We program the interfaces and boundaries of this world, its conditions and regularities, many of which are probabilistic and sensitive to human interaction. But it is not entirely pre-programmed nor random. Between these limits there is enough space for organisms to develop themselves as self-determined individuals, creating their own rules and limits as they adapt to their changing world. Creatures may have inherited characteristics, in forms far simpler than nature’s DNA, but which nevertheless regulate variations in the behavioral and morphological patterns of each individual. Sometimes these adaptations are shared within lifetimes like bacterial horizontal gene transfer; sometimes adaptations are expressed rapidly at group level like viral quasispecies.
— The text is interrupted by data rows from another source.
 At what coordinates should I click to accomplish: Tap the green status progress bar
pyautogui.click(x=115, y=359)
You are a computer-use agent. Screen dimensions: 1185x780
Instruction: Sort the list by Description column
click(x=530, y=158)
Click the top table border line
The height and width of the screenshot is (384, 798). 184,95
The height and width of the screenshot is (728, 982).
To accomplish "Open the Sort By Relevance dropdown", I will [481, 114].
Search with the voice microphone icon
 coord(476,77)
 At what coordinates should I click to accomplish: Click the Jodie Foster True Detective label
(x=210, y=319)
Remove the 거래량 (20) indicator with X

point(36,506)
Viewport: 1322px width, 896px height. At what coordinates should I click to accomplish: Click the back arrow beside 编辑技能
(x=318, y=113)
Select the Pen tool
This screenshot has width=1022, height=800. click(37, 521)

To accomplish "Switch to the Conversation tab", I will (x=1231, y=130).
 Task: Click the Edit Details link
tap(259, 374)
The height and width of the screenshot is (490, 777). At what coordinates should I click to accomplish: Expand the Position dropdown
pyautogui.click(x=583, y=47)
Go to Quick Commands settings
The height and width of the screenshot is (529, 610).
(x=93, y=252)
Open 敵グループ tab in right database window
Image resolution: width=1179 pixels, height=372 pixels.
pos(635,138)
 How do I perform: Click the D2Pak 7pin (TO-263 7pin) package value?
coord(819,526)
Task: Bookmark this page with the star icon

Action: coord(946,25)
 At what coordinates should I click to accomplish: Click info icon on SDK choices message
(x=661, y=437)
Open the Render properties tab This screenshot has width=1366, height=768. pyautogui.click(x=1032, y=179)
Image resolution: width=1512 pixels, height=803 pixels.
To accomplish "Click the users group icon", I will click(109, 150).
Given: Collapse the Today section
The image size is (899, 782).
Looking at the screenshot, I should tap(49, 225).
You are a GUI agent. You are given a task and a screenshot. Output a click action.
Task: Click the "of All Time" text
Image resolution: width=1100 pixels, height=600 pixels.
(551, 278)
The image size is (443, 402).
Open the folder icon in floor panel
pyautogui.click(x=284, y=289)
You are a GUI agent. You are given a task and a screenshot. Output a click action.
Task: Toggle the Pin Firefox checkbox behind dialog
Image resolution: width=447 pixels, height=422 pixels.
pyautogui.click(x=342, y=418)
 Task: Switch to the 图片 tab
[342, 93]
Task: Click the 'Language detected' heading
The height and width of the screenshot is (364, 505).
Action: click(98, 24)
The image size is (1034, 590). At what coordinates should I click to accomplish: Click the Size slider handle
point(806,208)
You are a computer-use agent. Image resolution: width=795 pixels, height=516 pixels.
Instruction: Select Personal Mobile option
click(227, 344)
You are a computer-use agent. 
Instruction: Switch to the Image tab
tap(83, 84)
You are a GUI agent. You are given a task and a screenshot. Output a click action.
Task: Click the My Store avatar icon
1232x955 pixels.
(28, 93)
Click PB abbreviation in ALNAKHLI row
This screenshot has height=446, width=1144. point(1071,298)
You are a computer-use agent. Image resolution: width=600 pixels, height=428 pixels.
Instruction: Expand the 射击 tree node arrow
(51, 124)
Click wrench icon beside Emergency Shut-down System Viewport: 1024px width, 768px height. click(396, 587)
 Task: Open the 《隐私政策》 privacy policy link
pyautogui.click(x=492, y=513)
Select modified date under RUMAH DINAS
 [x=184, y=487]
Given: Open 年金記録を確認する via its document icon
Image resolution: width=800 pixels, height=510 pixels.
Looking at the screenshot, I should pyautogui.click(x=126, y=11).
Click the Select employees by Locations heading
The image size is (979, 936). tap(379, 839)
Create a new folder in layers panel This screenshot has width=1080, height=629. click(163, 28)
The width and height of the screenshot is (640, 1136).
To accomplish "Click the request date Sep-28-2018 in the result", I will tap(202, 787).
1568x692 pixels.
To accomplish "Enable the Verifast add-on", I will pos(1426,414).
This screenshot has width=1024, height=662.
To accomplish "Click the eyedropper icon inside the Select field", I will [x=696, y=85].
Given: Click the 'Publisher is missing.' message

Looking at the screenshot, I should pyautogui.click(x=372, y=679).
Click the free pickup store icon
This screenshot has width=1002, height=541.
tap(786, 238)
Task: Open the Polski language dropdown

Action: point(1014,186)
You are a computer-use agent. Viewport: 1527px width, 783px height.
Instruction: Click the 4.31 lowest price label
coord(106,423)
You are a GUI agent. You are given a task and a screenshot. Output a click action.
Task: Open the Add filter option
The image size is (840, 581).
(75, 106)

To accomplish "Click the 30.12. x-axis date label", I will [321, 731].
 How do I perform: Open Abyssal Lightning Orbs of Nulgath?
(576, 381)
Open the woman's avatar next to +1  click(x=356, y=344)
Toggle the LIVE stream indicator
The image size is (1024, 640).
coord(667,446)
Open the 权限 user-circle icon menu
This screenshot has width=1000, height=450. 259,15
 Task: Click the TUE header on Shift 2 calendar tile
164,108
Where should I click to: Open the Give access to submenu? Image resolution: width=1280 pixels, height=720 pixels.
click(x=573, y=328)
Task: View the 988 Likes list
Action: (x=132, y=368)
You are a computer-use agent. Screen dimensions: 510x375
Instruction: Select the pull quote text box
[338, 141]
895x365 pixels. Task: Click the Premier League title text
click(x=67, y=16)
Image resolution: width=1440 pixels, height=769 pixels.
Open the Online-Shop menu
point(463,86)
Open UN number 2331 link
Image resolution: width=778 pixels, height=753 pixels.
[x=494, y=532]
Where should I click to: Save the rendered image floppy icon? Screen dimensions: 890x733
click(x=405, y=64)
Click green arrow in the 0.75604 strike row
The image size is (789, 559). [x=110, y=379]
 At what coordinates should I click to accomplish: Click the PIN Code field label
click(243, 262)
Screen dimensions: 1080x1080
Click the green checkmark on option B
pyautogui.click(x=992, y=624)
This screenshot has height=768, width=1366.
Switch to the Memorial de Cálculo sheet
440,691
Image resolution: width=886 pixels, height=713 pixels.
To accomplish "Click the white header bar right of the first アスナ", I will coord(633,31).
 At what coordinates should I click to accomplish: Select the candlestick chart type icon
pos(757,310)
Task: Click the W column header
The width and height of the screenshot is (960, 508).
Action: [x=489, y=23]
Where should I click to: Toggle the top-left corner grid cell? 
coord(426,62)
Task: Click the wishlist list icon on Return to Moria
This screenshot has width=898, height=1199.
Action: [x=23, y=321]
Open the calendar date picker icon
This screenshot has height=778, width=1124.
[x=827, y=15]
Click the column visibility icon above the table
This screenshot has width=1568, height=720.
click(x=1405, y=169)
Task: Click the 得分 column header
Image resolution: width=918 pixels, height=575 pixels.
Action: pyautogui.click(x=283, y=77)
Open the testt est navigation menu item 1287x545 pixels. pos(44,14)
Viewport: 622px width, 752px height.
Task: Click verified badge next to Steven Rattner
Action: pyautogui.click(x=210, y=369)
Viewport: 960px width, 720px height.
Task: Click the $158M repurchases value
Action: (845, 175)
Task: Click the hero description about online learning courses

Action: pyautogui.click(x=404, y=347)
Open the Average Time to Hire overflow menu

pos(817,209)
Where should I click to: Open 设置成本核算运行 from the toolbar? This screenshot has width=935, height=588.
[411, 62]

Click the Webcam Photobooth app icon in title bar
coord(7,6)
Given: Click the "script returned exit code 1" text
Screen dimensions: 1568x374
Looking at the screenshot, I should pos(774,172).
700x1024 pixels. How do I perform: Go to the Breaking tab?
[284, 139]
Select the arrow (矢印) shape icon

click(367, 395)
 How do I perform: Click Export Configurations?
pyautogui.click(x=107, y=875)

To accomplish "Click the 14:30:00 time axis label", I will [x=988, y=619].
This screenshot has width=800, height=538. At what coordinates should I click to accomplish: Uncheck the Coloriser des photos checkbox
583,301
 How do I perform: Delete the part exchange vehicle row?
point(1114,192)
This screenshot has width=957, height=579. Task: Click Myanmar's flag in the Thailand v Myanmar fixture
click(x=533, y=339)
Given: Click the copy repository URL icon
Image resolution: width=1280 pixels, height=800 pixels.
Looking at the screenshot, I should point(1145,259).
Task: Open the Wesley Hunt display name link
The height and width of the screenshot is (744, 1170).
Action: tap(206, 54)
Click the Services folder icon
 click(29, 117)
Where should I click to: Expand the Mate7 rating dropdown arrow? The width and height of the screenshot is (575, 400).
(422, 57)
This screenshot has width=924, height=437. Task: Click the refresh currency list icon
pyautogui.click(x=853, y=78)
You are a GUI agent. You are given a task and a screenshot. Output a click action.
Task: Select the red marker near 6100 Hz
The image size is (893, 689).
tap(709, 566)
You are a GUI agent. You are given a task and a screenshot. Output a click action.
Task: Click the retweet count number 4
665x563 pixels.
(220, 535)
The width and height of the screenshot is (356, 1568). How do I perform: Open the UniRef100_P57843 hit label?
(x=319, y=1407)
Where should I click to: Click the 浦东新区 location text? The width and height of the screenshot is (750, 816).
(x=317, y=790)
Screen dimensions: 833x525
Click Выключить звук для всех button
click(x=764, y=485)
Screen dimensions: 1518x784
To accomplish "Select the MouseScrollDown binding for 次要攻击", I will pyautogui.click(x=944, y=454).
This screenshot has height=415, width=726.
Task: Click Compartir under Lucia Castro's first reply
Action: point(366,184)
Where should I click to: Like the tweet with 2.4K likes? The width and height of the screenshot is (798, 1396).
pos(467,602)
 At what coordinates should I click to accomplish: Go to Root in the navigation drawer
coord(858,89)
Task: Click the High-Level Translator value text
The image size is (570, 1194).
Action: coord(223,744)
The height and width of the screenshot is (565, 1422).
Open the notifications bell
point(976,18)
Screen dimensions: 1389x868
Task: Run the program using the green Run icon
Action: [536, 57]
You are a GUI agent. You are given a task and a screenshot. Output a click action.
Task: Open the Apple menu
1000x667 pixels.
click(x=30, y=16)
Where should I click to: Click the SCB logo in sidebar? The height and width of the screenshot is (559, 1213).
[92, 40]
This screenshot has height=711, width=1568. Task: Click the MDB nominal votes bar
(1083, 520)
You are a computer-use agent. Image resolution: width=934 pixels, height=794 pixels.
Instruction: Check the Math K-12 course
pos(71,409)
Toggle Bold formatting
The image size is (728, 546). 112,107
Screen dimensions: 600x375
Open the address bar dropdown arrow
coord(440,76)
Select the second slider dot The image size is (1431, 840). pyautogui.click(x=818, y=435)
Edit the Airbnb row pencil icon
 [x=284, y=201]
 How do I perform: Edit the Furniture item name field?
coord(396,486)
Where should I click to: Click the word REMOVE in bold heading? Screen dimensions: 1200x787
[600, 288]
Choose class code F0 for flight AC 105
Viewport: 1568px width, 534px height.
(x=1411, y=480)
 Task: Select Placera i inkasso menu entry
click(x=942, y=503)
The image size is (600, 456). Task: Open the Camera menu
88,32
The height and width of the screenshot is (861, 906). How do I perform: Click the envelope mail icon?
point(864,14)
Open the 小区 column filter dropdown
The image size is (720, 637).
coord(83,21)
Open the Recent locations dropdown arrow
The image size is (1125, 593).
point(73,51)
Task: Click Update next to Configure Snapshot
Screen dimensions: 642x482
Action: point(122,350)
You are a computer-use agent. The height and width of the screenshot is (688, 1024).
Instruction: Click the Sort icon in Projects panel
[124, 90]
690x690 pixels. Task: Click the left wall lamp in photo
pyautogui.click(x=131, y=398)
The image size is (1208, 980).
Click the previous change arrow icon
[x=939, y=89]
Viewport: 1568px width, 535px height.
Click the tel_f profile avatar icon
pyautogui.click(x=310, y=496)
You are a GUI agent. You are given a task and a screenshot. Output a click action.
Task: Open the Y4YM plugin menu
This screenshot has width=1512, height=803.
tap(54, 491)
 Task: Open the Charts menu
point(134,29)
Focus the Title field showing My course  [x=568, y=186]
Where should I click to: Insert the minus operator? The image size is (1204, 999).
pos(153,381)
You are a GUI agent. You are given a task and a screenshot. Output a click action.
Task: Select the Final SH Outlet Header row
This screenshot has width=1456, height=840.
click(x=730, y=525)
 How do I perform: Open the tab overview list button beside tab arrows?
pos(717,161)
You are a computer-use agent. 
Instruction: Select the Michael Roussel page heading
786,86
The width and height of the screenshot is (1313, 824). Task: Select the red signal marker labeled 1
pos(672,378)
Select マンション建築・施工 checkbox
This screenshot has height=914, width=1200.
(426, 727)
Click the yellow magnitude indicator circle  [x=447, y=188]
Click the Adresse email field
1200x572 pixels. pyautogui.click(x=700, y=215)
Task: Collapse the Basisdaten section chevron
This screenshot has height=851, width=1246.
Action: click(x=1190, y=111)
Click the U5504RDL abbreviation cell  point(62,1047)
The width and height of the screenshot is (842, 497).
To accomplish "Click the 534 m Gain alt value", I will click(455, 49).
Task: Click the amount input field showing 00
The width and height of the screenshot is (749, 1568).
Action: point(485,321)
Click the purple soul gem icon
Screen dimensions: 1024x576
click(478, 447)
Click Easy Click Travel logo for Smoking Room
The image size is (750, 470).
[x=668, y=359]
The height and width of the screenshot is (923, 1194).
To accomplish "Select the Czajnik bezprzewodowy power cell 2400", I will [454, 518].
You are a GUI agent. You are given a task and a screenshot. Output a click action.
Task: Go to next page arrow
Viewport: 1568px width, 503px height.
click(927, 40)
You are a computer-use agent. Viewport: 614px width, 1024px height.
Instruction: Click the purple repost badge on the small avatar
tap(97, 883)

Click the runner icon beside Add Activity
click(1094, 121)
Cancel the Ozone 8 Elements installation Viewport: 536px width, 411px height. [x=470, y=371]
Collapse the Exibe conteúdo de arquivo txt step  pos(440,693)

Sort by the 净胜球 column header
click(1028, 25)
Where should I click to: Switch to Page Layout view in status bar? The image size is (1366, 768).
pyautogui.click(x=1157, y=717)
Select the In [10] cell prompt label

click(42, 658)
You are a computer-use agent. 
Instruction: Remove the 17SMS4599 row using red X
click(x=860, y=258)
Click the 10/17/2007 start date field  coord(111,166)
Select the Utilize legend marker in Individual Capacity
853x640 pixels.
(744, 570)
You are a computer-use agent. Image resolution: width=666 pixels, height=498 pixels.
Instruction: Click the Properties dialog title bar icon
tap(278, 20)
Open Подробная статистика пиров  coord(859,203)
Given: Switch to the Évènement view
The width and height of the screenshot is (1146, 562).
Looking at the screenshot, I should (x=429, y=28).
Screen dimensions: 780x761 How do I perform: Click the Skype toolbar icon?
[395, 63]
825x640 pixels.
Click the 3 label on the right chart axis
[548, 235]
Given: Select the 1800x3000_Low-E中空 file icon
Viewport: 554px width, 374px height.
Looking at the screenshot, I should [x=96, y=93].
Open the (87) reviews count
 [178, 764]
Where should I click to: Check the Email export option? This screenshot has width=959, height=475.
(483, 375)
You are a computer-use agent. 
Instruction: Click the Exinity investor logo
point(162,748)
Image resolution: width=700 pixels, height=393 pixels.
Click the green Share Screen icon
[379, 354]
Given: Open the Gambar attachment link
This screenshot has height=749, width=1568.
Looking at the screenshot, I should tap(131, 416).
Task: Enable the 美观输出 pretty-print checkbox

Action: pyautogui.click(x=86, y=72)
As Henri Bergson pointed out one century ago, the tendency of the non-living is toward similarity, stasis, symmetry, and predictability, such as the assimilating limits and averages of entropy. Subverting these conditions, the tendency of the living is to create new tendencies, new asymmetries, new senses, new qualities. A world making itself within a world unmaking itself. To incorporate a near-living capacity into our works implies increasing the rate of rare events— events whose primary discernment is in breaking bounds, thus resisting quantitative simplification and prediction—without simultaneously diminishing their rarity. As such, the creativity of life isn’t a pre-defined problem amenable to preliminary optimization. Life is what differs from itself, continually rewriting itself into new regimes. Fortunately, rewriting, and the generation of new rules as code, is fundamental to computing—it is this unconventional “second order” capacity that makes computing possible in the first place. To this end we have employed run-time code generation: each time an organism is born (often hundreds of times per minute), we generate a new program for it, based on its uniquely mutated genetic inheritance, and convert this program to native machine code for speed.
An interactive work to experience the complexity of an ecosystem
It is important to us that the complex network of feedback relations in the world envelops the visitor, in display and interaction, and brings the generative capacity of computation into an experiential level reminiscent of, yet different to, the open-endedness of the natural world.
It is hard to understand the complexity of an ecosystem in all its relations and flows from a series of singular views. Therefore, we have found our works have become more intentionally plural. “Time of Doubles,” for example, realizes the coexistence of multiple “doubles” in mirrored worlds; whereas “Inhabitat” realizes the coexistence of multiple worlds in the same physical space, as well as multiple perspectives in the same time: first person, second person, and impersonal.